蘇涵回答:“沒錯,這邊的確是凌晨,我現在正在燕京召開全國企業家會議,是楊老和杜主席親自召開的。”
聽她這么說,唐然倒吸一口氣小聲道:“哇!這位蘇涵姐姐好厲害呀!看來銘哥哥的眼光還是很不錯的。”
對于唐然的稱贊,林慕晴真是有些無語,不過不管立場如何,林慕晴還是恭喜了蘇涵;不過接下來,蘇涵卻說:“我這都是應該的,沒什么值得驕傲的,不過我今天的電話并不是想向你們炫耀什么,事實我也沒什么好值得炫耀的,我的電話是因為今天在開完了會以后,楊老和杜主席單獨找到了我。”
“他們怎么會單獨找你呢?是不是對你說了什么?發生什么事了嗎?事情還是和周銘有關的對嗎?”林慕晴急忙問道。
“慕晴姐,在回答你的問題前,請允許我先問一個問題好嗎?你們知道現在周銘和一個叫凱特琳的女人去了百慕大嗎?或者說…外面的世界?”蘇涵問。
如果說之前林慕晴和唐然對蘇涵的電話還只是感到了意外的話,那么現在他們就是震驚了。
“小涵妹妹你是怎么知道的?還是楊老和杜主席告訴你的?難道周銘在百慕大會出什么事嗎?還是那個凱特琳會對他不利?”林慕晴著急的問道。
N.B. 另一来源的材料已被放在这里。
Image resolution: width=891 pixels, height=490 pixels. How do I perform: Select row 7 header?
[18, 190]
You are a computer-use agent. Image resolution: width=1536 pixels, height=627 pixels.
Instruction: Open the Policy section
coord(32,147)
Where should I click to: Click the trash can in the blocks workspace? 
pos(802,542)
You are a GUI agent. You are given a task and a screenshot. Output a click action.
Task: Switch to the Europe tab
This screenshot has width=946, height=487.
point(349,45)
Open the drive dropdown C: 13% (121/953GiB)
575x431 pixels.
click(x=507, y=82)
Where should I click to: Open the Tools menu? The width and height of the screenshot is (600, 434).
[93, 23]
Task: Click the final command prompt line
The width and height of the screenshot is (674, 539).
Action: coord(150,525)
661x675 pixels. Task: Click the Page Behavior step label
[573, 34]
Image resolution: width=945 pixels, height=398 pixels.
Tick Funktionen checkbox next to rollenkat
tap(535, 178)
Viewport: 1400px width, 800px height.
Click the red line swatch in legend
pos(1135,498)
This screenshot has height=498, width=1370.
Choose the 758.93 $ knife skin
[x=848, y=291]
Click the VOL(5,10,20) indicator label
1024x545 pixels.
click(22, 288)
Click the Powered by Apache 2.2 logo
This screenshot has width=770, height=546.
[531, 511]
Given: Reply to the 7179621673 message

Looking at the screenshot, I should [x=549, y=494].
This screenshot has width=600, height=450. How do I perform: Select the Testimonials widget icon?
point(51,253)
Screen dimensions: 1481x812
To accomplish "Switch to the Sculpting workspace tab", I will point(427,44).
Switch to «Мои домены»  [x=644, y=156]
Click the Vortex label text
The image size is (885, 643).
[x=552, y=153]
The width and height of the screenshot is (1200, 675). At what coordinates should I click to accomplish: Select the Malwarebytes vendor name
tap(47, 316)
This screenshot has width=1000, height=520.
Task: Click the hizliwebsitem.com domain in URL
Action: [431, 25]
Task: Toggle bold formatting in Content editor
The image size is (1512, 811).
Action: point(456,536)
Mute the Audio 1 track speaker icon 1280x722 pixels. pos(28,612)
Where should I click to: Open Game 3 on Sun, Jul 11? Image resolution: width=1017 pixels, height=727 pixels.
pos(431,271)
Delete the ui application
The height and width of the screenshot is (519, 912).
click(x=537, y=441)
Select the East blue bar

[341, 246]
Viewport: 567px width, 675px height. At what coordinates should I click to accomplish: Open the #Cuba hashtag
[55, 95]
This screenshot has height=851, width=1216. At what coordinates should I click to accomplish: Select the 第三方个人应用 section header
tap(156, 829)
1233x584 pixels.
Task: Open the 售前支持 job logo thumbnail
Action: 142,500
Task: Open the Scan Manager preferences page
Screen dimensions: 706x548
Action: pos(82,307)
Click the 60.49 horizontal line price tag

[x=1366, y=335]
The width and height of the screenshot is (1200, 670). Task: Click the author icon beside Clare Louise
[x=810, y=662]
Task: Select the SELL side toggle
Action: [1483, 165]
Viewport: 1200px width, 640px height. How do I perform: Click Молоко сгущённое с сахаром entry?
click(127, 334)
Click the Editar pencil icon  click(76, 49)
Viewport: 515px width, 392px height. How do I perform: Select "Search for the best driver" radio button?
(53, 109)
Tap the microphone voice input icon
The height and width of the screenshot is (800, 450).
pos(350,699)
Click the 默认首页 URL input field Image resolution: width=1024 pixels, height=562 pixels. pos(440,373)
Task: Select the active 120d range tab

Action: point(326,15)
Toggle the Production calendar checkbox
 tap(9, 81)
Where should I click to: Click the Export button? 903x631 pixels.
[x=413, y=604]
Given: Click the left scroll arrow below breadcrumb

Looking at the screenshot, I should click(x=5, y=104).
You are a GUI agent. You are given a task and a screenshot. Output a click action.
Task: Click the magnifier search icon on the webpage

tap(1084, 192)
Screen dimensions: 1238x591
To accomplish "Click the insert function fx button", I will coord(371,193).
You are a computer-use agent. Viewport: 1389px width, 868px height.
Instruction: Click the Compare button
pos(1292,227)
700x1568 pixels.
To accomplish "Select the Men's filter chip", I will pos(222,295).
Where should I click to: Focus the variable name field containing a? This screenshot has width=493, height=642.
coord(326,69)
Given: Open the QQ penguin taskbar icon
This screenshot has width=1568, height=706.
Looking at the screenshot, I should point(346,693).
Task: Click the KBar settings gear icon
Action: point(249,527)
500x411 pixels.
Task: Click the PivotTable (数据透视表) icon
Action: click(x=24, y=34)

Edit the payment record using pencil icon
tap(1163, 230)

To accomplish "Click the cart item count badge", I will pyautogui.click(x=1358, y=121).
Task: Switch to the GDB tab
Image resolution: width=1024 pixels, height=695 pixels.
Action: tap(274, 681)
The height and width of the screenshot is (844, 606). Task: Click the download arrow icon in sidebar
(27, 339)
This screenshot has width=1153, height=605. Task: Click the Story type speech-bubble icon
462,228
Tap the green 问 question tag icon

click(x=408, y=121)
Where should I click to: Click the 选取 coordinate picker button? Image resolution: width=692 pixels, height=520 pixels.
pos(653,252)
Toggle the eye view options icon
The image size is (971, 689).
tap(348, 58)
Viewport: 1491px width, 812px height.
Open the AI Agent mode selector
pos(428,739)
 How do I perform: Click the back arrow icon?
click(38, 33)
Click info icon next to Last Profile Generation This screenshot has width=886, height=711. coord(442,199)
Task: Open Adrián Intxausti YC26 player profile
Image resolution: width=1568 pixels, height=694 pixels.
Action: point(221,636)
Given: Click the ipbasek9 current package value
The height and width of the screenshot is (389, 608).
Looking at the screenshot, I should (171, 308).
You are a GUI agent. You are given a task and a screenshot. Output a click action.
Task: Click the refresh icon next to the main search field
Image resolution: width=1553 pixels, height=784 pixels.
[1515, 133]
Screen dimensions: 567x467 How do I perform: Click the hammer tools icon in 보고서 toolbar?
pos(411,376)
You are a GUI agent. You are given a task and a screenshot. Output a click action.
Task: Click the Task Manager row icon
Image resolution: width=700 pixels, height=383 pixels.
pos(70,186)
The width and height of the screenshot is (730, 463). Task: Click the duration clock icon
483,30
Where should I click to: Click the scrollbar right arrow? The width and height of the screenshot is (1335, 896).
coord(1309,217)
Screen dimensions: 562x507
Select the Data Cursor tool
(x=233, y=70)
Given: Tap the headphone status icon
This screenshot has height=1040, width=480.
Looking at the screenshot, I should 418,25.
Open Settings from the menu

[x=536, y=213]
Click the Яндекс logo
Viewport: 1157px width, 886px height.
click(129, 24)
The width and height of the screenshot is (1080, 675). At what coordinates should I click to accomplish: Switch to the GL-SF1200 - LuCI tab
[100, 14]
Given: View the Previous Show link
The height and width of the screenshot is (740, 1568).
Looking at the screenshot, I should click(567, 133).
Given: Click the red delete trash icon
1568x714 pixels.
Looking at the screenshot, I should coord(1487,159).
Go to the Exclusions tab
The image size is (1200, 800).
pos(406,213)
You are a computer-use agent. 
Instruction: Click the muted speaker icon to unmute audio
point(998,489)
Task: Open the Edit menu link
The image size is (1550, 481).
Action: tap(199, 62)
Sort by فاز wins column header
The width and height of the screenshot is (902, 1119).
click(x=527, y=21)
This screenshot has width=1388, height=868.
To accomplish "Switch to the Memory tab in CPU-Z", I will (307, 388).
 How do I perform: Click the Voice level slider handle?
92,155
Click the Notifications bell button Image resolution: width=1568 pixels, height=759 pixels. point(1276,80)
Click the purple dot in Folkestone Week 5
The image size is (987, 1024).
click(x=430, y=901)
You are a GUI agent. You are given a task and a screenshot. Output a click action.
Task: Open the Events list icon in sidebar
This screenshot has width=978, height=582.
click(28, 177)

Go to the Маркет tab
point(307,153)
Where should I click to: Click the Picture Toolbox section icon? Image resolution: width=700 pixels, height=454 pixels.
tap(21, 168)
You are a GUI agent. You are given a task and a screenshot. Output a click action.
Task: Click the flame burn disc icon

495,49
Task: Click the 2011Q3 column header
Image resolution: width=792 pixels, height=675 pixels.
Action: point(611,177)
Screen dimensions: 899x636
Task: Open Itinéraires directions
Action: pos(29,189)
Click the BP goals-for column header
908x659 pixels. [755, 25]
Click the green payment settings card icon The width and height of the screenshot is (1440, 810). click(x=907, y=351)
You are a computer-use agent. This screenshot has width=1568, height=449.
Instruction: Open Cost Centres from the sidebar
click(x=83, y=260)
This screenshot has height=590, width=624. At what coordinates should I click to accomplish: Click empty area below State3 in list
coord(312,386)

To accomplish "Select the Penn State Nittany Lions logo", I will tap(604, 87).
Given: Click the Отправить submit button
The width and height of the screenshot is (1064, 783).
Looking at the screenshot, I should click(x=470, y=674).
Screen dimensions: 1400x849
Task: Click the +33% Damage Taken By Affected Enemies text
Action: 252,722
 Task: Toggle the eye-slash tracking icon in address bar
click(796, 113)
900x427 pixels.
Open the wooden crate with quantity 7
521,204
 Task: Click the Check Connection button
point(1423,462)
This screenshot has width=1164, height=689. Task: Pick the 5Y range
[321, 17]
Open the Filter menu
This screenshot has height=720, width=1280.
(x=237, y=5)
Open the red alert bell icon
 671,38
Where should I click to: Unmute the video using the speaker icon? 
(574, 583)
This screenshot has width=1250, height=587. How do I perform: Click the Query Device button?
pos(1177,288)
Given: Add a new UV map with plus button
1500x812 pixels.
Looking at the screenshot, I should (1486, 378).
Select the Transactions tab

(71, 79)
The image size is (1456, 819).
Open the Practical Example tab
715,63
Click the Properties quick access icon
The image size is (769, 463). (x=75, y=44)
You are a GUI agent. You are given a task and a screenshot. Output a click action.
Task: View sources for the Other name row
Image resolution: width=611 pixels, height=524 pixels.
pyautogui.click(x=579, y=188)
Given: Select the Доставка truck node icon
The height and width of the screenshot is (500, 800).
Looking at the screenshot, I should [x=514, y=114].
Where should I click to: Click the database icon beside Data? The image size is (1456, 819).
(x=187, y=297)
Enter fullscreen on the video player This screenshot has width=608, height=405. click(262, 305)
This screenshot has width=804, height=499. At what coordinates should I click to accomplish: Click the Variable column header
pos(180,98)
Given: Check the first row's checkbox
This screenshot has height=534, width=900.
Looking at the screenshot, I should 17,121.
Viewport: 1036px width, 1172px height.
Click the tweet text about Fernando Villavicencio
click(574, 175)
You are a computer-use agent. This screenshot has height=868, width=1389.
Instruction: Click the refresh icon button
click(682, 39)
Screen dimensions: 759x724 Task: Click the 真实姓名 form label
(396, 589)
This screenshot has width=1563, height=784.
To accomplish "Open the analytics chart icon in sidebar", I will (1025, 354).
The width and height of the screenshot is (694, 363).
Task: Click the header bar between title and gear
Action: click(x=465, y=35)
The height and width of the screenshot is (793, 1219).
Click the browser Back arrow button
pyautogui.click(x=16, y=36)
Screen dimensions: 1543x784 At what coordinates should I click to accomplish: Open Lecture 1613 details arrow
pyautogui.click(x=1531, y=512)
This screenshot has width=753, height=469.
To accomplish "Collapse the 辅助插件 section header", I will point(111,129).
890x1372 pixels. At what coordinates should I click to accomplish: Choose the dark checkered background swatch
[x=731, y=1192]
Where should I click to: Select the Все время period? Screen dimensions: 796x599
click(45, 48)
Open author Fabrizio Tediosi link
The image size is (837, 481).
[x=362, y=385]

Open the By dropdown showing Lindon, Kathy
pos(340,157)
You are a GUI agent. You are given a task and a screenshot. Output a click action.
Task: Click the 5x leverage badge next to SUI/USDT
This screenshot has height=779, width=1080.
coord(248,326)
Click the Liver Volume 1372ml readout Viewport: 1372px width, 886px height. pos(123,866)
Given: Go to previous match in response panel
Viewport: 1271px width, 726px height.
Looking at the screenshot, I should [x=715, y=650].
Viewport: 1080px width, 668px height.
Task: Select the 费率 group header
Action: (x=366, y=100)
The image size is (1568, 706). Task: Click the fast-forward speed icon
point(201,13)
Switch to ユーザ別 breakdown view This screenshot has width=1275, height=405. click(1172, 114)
蘇涵則說:“慕晴姐你先別著急,事情并不是這樣的,事實上楊老和杜主席他們告訴我,周銘和凱特琳這一次去百慕大,如果處理得當,或許就能成為這個世界改變的契機,也是周銘更進一步的奇跡,只是有一點,他或許無法娶我們當中的任何一位為妻了。”
與此同時在百慕大的哈魯斯堡房間里,周銘和凱特琳并排躺在床上,周銘終究是沒忍心把凱特琳再趕回自己的房間去,怎么說這么漂亮并且還是第一次的姑娘主動過來要求侍寢,周銘要是還拒絕,那會讓她懷疑人生的,周銘還不至于做出這種惡心的事情來。
不過現在讓周銘糾結的是,他們躺在同一張床上,他要做點什么很容易,但問題在于有些事情一旦做了之后呢?
畢竟自己是在百慕大的哈魯斯堡,凱特琳的父親斐迪南大公就在不遠的房間。
“周銘你不要擔心,我…是我父親同意我過來的。”凱特琳見周銘看著天花板皺著眉頭,于是主動說道。
其實就因為是你父親讓你過來的我才擔心了,否則要只是你偷偷跑來反而就沒那么多顧慮了,天知道那位斐迪南大公主動把自己的漂亮女兒推出去是在打著什么算盤。
周銘心里這么想著,不過這話自然是不能和凱特琳說的,他只能說:“我不是擔心,只是想想我們其實真正認識的時間并沒有那么久,并且今天還只是我和你父親的第一次見面,他居然就做了一個這樣的決定,這讓我一時之間有點不知道該怎么接受而已。”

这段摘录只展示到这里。